レビ記のこれまでの流れを見ると、ささげ物の規定(1-7章)、ささげ物を献げる祭司についての規定(8-10章)の後、11章ではまた新たな話題が提起され、以後どうも雑多な事柄が、羅列されていく印象である。しかしながら、1-17章と18-27章でははっきりとした趣旨の違いがあるとも言われる。前者は、礼拝と幕屋に関連し、犠牲によって神に至る道が描かれ、後者は、実践と行為に関連し、聖化によって神とともに歩む道が示されているという。つまり、前半は神に近づく者として聖俗を区別すること、いわば罪からの汚れを扱い、後半は汚れを取り除かれた者のきよい生き方を扱うことになる。そういう流れからすると、この11章は、聖い食物を区別することを教えている。したがって11章以降は、出産(12章)、病(13-15章)、いけにえ(16章)において聖俗、つまりきよいものときよくないものを区別すべきことが書いてある。
1.聖い食物
 まず食べてよい生き物の区別。四つ足の動物について言えば、ひずめが全く分かれ、反芻する動物だけ食べてもよいが、同じようにあごを絶えず動かし反芻する動物に見えても、らくだ、岩たぬき、野うさぎ、豚については食べてはいけないとされる。水中の動物は、ひれとうろこのある魚だけは食べてもよいが、うなぎ、貝、えび、かに、かき、かえるなどは食べられない。鳥の場合は、腐った肉を食べる猛禽類がだめである。羽があって四つ足で歩くというのは、いわゆる昆虫類を食用にしてはならないということになる。区別のポイントは何か、いくつかの説がある。異教のいけにえの儀式と類似するものを避けようとした、衛生的理由があった、などだが、むしろここは、ケロッグが言うように、食用として区別されるものは、神にささげられるものだという理由なのだろう。つまりイスラエルの民は、神にささげられるものをもって食事として区別するように命じられている。

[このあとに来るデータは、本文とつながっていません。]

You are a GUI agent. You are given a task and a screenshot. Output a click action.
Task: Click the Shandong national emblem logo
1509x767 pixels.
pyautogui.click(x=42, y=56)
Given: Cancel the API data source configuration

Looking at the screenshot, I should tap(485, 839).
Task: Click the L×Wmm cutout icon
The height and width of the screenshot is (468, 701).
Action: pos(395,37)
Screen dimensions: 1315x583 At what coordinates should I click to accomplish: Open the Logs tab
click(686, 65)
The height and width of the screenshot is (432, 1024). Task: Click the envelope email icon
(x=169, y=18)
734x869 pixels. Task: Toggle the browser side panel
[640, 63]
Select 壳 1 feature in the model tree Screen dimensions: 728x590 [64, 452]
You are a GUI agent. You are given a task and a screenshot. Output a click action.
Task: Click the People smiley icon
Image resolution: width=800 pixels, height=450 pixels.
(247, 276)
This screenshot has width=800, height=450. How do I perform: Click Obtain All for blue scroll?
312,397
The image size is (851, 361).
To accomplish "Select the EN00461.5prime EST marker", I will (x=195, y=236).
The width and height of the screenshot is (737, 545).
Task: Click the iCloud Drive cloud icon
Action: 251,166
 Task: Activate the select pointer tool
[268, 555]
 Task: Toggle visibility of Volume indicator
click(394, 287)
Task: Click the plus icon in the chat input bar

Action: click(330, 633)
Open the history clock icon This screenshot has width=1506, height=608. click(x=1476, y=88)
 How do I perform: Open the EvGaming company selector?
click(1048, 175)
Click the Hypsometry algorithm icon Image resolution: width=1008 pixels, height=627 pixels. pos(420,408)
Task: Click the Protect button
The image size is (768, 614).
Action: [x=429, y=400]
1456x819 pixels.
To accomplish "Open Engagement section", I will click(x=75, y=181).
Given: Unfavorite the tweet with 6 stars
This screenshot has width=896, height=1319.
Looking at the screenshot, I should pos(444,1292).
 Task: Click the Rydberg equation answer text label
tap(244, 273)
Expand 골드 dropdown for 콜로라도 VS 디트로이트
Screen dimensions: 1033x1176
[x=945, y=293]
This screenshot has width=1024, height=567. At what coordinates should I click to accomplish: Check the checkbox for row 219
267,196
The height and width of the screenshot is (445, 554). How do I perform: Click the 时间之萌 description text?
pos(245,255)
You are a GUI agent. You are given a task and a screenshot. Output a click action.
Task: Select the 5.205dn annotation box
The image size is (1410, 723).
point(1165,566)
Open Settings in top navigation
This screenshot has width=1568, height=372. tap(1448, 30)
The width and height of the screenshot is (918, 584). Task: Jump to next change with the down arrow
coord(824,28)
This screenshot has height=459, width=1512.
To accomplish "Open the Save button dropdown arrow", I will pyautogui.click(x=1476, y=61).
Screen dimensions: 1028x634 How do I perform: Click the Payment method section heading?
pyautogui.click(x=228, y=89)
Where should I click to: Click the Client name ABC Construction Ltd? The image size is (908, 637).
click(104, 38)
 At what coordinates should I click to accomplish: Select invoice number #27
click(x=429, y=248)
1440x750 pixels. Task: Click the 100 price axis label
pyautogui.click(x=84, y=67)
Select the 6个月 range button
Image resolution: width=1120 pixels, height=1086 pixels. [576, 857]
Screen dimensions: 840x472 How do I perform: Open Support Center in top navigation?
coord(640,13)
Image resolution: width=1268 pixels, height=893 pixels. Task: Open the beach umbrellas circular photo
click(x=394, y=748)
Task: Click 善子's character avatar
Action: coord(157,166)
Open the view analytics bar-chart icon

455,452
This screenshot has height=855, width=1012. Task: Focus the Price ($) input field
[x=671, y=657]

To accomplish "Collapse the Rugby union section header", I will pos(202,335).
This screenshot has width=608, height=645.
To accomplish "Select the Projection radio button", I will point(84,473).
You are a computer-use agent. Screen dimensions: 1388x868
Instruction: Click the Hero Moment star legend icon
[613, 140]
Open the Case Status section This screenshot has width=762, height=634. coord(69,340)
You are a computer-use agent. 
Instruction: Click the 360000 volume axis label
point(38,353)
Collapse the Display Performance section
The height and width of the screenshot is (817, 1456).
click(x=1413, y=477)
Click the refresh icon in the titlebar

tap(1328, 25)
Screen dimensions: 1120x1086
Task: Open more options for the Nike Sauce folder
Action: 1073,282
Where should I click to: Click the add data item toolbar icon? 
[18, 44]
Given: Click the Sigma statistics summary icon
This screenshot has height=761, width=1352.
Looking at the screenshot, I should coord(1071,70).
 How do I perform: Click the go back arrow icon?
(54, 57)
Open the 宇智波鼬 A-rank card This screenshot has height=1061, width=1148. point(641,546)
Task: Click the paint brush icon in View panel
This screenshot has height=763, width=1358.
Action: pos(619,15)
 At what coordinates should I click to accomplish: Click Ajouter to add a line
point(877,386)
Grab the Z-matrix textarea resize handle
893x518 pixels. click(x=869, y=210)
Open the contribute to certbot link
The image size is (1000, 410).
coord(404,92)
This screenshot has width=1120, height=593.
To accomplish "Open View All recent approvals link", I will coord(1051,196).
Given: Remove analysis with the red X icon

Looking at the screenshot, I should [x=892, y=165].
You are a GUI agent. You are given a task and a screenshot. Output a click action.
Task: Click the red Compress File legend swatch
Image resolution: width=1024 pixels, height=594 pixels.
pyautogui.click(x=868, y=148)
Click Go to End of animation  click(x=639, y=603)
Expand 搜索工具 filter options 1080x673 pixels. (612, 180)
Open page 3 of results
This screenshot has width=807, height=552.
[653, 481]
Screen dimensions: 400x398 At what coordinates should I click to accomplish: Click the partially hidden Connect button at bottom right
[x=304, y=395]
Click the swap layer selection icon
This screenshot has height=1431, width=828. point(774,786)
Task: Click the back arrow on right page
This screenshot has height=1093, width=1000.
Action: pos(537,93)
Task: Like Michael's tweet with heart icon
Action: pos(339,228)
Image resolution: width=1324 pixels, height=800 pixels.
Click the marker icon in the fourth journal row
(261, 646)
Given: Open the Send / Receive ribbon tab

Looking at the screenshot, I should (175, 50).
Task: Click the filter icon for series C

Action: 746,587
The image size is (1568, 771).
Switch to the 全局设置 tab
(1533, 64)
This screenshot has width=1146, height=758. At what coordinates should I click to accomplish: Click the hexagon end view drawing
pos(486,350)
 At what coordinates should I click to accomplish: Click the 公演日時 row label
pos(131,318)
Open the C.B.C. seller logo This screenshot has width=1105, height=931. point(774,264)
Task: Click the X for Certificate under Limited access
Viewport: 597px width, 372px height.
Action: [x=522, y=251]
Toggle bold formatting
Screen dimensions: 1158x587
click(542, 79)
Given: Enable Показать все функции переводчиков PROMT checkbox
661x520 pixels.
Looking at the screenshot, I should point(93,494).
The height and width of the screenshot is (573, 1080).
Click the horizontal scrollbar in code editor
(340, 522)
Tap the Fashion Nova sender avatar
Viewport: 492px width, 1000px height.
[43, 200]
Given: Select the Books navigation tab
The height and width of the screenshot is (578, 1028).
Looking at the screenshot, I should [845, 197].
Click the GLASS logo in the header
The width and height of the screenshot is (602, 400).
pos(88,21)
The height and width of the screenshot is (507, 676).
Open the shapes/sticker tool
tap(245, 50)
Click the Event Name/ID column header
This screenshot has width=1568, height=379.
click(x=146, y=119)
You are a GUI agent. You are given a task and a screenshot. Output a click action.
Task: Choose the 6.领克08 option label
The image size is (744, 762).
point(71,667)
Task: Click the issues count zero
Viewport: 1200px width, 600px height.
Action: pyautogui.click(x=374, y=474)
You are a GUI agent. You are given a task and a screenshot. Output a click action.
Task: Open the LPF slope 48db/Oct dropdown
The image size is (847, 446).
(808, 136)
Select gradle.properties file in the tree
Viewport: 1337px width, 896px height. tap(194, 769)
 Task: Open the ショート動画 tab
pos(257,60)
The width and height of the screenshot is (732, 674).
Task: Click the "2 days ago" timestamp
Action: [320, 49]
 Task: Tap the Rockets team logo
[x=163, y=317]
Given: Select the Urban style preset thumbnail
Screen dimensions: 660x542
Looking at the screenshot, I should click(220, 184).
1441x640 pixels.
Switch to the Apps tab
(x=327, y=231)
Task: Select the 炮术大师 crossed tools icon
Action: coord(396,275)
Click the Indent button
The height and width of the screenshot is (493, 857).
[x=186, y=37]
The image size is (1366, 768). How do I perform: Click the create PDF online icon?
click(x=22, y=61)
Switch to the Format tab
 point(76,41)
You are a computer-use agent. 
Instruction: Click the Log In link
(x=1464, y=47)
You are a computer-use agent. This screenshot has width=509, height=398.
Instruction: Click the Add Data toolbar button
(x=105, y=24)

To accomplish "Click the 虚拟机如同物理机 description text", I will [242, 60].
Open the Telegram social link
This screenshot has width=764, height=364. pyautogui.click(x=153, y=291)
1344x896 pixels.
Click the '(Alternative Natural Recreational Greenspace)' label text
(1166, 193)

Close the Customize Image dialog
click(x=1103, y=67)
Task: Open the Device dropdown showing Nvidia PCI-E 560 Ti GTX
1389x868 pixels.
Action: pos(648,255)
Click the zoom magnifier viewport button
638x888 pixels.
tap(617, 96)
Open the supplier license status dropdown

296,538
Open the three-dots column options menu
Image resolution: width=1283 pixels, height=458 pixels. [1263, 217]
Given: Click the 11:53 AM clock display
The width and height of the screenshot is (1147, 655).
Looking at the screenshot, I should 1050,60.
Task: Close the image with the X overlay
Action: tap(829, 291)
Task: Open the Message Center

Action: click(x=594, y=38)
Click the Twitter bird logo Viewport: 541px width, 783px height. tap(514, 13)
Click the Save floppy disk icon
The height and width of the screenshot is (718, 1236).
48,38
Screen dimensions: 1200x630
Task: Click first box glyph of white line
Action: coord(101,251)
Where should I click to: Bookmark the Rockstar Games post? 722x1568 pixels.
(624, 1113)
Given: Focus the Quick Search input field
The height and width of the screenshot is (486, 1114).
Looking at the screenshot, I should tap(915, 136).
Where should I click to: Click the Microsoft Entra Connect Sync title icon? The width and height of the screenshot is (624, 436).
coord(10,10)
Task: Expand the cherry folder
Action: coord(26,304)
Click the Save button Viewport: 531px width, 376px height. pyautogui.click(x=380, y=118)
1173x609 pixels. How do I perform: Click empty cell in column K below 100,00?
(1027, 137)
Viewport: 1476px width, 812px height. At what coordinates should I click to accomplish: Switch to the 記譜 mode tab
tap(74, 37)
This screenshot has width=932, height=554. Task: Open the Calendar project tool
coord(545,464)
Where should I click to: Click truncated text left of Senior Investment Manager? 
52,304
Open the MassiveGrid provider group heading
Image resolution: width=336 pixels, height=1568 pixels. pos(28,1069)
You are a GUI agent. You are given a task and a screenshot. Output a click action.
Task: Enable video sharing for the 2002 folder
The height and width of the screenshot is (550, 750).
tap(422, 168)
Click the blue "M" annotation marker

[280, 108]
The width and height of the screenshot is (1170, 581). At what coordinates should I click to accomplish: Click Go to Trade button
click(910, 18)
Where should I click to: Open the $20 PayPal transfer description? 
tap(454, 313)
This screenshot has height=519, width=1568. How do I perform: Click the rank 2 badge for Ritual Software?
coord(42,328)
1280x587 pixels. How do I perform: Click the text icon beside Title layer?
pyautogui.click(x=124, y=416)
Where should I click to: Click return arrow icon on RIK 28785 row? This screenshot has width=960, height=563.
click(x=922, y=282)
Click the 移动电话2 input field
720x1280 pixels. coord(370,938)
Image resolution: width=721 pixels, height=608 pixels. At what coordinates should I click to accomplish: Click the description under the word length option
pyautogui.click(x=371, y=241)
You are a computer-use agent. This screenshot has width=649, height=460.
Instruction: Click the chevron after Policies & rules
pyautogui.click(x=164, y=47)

今日、私たちはあまりこのような区別を意識していない。日本人にとって豚もうろこのないうなぎも美味しい食べ物である。新約聖書も、こうした食糧の区別は、ペテロの幻にも見るように(使徒10章)あまり重要視していない。むしろ、新約聖書は霊的なものの区別に関心を向けている。パウロは語っている。「私はこう祈っています。あなたがたの愛が、真の知識とあらゆる識別力によって、いよいよ豊かになり、あなたがたが、大切なことを見分けることができますように。こうしてあなたがたが、キリストの日に備えて、純真で非難されるところのない者となり、イエス・キリストによって与えられる義の実に満たされて、神の栄光と誉れが現わされますように」(ピリピ1:10-11)。霊的な識別力を働かせ、ことばや思い、行為、振る舞い、何にせよ、神にささげられるものをもって、自らのものとしていくことを教えていく。ユダヤ人が神にささげられるものをもって、食事としたように、神にささげられるものをもって、私たちの姿勢や生き方としていくことを覚えたいものである。
2.汚れをもたらすもの(24-28)
 後半24節からは、汚れをもたらすものに注意すべきことが語られる。簡単に言えば死んだものであり、死体に触れたものは汚れている、ということになるのだが、これらの定めは、実際的には、保健衛生的な意図を持つものだろう。
 神の聖さに与るというのは、当時のユダヤ人にとっては、今日の私たちが保健衛生的なことと理解し、ほとんど宗教的な要素を感じない事柄に及んでいる。つまり、神の聖さに与るというのは、日常性の中でのことであって、それは、衛生面に気遣う事を含むのである。そういう意味では、信仰を持つととってつけたような信仰生活をしてしまうのが日本人である。付け足しの礼拝、付け足しの教会生活があるだけで、礼拝的な生活、キリストを中心とした生活があるわけではない。日常性と信仰性が融合しているのではなく、分離しているのである。
しかし信仰を持ったなら、自分の生活全体を見直していくようにしたい。ただ礼拝が生活に加わった、教会での奉仕をするようになった、というのではなくて、食事をするにしても、家事をするにしても仕事をするにしても、根本的に私たちのあり方が変わって行くのが信仰を持つことなのである。日常性にあって、この人には確かに神がついておられる、とはっきりわかる考え方、生き方をさせていただこう。